§ **The records**
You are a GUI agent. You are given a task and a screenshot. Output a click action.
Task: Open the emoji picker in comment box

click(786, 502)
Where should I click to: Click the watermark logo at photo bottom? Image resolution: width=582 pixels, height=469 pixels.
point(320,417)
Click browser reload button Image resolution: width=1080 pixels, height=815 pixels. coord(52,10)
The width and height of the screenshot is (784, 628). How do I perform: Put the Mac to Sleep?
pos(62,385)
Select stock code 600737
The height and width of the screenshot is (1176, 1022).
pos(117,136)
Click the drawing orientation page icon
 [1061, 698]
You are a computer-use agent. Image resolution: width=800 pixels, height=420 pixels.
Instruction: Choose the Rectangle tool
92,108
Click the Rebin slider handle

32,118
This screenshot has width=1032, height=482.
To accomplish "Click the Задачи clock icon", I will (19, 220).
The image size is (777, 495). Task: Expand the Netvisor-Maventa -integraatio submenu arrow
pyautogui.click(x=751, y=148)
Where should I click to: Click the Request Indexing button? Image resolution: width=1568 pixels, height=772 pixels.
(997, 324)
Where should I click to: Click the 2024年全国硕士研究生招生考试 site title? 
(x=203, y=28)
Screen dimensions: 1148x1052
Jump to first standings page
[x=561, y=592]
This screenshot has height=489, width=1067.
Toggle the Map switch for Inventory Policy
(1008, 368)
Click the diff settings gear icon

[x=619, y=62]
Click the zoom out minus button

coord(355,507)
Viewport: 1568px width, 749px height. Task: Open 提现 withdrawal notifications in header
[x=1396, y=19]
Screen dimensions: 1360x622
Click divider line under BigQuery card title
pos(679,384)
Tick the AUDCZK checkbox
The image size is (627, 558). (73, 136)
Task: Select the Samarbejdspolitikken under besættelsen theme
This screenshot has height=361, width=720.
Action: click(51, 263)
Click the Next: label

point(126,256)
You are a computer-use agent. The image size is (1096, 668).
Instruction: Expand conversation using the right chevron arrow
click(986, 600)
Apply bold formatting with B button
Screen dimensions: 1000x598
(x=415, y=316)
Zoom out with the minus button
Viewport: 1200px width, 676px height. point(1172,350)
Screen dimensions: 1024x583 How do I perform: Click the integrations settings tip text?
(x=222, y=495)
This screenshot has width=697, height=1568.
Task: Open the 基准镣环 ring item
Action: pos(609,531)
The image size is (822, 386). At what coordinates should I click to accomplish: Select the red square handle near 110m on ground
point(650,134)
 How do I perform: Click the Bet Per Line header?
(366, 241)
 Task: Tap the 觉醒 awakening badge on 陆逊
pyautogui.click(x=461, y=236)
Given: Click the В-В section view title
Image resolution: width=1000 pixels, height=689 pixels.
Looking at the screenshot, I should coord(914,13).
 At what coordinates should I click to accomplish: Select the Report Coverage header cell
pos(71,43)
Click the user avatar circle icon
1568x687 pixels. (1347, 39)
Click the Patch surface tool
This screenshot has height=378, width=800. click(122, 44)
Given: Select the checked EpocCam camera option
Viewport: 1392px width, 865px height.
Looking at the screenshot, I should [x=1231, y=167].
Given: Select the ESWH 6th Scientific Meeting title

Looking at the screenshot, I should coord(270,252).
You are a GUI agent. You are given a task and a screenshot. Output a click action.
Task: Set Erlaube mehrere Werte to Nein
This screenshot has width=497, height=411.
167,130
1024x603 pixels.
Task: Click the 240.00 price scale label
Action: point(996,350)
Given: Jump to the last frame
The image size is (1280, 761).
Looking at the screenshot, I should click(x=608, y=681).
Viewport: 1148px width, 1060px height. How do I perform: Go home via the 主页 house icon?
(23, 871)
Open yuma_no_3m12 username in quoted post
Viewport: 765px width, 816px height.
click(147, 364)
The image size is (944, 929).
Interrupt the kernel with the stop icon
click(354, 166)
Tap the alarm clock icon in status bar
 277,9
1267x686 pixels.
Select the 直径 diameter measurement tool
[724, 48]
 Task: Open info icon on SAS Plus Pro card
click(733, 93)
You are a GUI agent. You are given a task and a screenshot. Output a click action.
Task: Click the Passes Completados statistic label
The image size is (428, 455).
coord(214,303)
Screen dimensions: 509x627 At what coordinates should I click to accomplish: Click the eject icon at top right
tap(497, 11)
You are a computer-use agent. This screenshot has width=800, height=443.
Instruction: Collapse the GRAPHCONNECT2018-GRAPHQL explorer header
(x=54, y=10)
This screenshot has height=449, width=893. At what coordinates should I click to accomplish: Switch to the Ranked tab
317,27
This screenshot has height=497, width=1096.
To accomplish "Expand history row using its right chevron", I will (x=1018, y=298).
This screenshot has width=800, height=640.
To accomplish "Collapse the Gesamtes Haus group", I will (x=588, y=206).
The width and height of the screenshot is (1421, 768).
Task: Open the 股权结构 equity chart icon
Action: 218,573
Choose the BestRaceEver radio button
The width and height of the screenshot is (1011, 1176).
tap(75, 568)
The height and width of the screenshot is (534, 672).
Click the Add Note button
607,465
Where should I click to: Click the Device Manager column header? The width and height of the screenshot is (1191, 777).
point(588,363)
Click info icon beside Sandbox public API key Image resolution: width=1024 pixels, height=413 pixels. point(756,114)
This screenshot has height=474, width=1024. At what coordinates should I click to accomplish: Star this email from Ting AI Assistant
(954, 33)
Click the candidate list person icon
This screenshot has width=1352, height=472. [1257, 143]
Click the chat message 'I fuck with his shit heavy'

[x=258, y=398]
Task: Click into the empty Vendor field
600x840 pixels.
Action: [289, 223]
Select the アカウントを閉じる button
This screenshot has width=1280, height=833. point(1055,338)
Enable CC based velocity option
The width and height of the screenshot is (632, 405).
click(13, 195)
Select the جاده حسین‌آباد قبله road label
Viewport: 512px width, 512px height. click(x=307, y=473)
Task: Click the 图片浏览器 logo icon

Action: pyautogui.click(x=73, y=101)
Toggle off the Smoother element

§ **Task objective**
Transcribe every line above, character for character.

§ **Solved problem**
You are a GUI agent. You are given a task and a screenshot. Output a click action.
Task: Open the emoji picker in comment box

click(786, 502)
Where should I click to: Click the watermark logo at photo bottom? Image resolution: width=582 pixels, height=469 pixels.
point(320,417)
Click browser reload button Image resolution: width=1080 pixels, height=815 pixels. coord(52,10)
The width and height of the screenshot is (784, 628). How do I perform: Put the Mac to Sleep?
pos(62,385)
Select stock code 600737
The height and width of the screenshot is (1176, 1022).
pos(117,136)
Click the drawing orientation page icon
 [1061, 698]
You are a computer-use agent. Image resolution: width=800 pixels, height=420 pixels.
Instruction: Choose the Rectangle tool
92,108
Click the Rebin slider handle

32,118
This screenshot has width=1032, height=482.
To accomplish "Click the Задачи clock icon", I will (19, 220).
The image size is (777, 495). Task: Expand the Netvisor-Maventa -integraatio submenu arrow
pyautogui.click(x=751, y=148)
Where should I click to: Click the Request Indexing button? Image resolution: width=1568 pixels, height=772 pixels.
(997, 324)
Where should I click to: Click the 2024年全国硕士研究生招生考试 site title? 
(x=203, y=28)
Screen dimensions: 1148x1052
Jump to first standings page
[x=561, y=592]
This screenshot has height=489, width=1067.
Toggle the Map switch for Inventory Policy
(1008, 368)
Click the diff settings gear icon

[x=619, y=62]
Click the zoom out minus button

coord(355,507)
Viewport: 1568px width, 749px height. Task: Open 提现 withdrawal notifications in header
[x=1396, y=19]
Screen dimensions: 1360x622
Click divider line under BigQuery card title
pos(679,384)
Tick the AUDCZK checkbox
The image size is (627, 558). (73, 136)
Task: Select the Samarbejdspolitikken under besættelsen theme
This screenshot has height=361, width=720.
Action: click(51, 263)
Click the Next: label

point(126,256)
You are a computer-use agent. The image size is (1096, 668).
Instruction: Expand conversation using the right chevron arrow
click(986, 600)
Apply bold formatting with B button
Screen dimensions: 1000x598
(x=415, y=316)
Zoom out with the minus button
Viewport: 1200px width, 676px height. point(1172,350)
Screen dimensions: 1024x583 How do I perform: Click the integrations settings tip text?
(x=222, y=495)
This screenshot has width=697, height=1568.
Task: Open the 基准镣环 ring item
Action: pos(609,531)
The image size is (822, 386). At what coordinates should I click to accomplish: Select the red square handle near 110m on ground
point(650,134)
 How do I perform: Click the Bet Per Line header?
(366, 241)
 Task: Tap the 觉醒 awakening badge on 陆逊
pyautogui.click(x=461, y=236)
Given: Click the В-В section view title
Image resolution: width=1000 pixels, height=689 pixels.
Looking at the screenshot, I should coord(914,13).
 At what coordinates should I click to accomplish: Select the Report Coverage header cell
pos(71,43)
Click the user avatar circle icon
1568x687 pixels. (1347, 39)
Click the Patch surface tool
This screenshot has height=378, width=800. click(122, 44)
Given: Select the checked EpocCam camera option
Viewport: 1392px width, 865px height.
Looking at the screenshot, I should [x=1231, y=167].
Given: Select the ESWH 6th Scientific Meeting title

Looking at the screenshot, I should coord(270,252).
You are a GUI agent. You are given a task and a screenshot. Output a click action.
Task: Set Erlaube mehrere Werte to Nein
This screenshot has width=497, height=411.
167,130
1024x603 pixels.
Task: Click the 240.00 price scale label
Action: point(996,350)
Given: Jump to the last frame
The image size is (1280, 761).
Looking at the screenshot, I should click(x=608, y=681).
Viewport: 1148px width, 1060px height. How do I perform: Go home via the 主页 house icon?
(23, 871)
Open yuma_no_3m12 username in quoted post
Viewport: 765px width, 816px height.
click(147, 364)
The image size is (944, 929).
Interrupt the kernel with the stop icon
click(354, 166)
Tap the alarm clock icon in status bar
 277,9
1267x686 pixels.
Select the 直径 diameter measurement tool
[724, 48]
 Task: Open info icon on SAS Plus Pro card
click(733, 93)
You are a GUI agent. You are given a task and a screenshot. Output a click action.
Task: Click the Passes Completados statistic label
The image size is (428, 455).
coord(214,303)
Screen dimensions: 509x627 At what coordinates should I click to accomplish: Click the eject icon at top right
tap(497, 11)
You are a computer-use agent. This screenshot has width=800, height=443.
Instruction: Collapse the GRAPHCONNECT2018-GRAPHQL explorer header
(x=54, y=10)
This screenshot has height=449, width=893. At what coordinates should I click to accomplish: Switch to the Ranked tab
317,27
This screenshot has height=497, width=1096.
To accomplish "Expand history row using its right chevron", I will (x=1018, y=298).
This screenshot has width=800, height=640.
To accomplish "Collapse the Gesamtes Haus group", I will (x=588, y=206).
The width and height of the screenshot is (1421, 768).
Task: Open the 股权结构 equity chart icon
Action: 218,573
Choose the BestRaceEver radio button
The width and height of the screenshot is (1011, 1176).
tap(75, 568)
The height and width of the screenshot is (534, 672).
Click the Add Note button
607,465
Where should I click to: Click the Device Manager column header? The width and height of the screenshot is (1191, 777).
point(588,363)
Click info icon beside Sandbox public API key Image resolution: width=1024 pixels, height=413 pixels. point(756,114)
This screenshot has height=474, width=1024. At what coordinates should I click to accomplish: Star this email from Ting AI Assistant
(954, 33)
Click the candidate list person icon
This screenshot has width=1352, height=472. [1257, 143]
Click the chat message 'I fuck with his shit heavy'

[x=258, y=398]
Task: Click into the empty Vendor field
600x840 pixels.
Action: [289, 223]
Select the アカウントを閉じる button
This screenshot has width=1280, height=833. point(1055,338)
Enable CC based velocity option
The width and height of the screenshot is (632, 405).
click(13, 195)
Select the جاده حسین‌آباد قبله road label
Viewport: 512px width, 512px height. click(x=307, y=473)
Task: Click the 图片浏览器 logo icon

Action: pyautogui.click(x=73, y=101)
Toggle off the Smoother element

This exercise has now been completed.